I volti frammentati di Daniel Arsham e i decori di Autoban e Ashley Hicks

Da Bisazza, leader mondiale nella produzione di mosaici in vetro per la decorazione di interni ed esterni, in via Solferino 22 a Milano arriva l’artista americano Daniel Arsham insieme con i nuovi decori disegnati dallo studio Autoban (fondato da Seyhan Özdemir Sarper e Sefer Çağlar.) e dal designer inglese Ashley Hicks.

In occasione della Milano Design Week, in anteprima il segno creativo di uno degli artisti contemporanei più significativi a livello internazionale, le cui opere saranno esposte anche all’interno di una mostra allestita presso la Chiesa Santa Caterina a Venezia in occasione della Biennale Arte.

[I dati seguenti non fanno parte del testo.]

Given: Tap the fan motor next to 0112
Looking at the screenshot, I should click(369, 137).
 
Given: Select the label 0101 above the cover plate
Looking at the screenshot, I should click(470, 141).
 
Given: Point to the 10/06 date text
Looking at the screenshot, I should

Arsham firma due opere a tiratura limitata, Fractured Idols I Mosaic e Fractured Idols VI Mosaic, realizzate in mosaico di vetro in tecnica digitale, raffiguranti ciascuno un volto diviso in due: da un lato una scultura classica, dall’altro un personaggio dei manga.

I due visi incompiuti sono gli idoli fratturati e frammentati, spesso ricorrenti nella poetica dell’artista newyorkese, secondo l’interpretazione di costante incompletezza e fragilità dell’essere umano, come spiega.

Il mio lavoro ha sempre preso in considerazione il concetto di storia e di luoghi dove il passato e il futuro si incontrano. La maestria artigianale e la creatività di Bisazza sono in linea con questi temi. Ispirato dal perfetto connubio tra tradizione e innovazione, ho immaginato la metamorfosi della mia visione artistica nel mondo di Bisazza. Questa collaborazione testimonia le possibilità di fondersi di due universi di creatività che oltrepassano i confini e ridefiniscono l’espressione artistica attraverso arte, design e funzionalità”.

Altri nuovi decori per le Collezioni Marmosaico e Marmo sono intepretatsi da Ashley Hicks con i tre temi Haddon, Eltham e Alma Tadema, da disegni di tessuti siriani del XIV secolo e l’Art Déco degli anni 30’.

Lo studio di architettura Autoban firma invece i decori Mesh e Padlock per la Collezione Marmo e Bliss e Beatper quella Marmosaico, incroci di segni geometrici ripetuti per dare senso di movimento e continuità sulle superfici.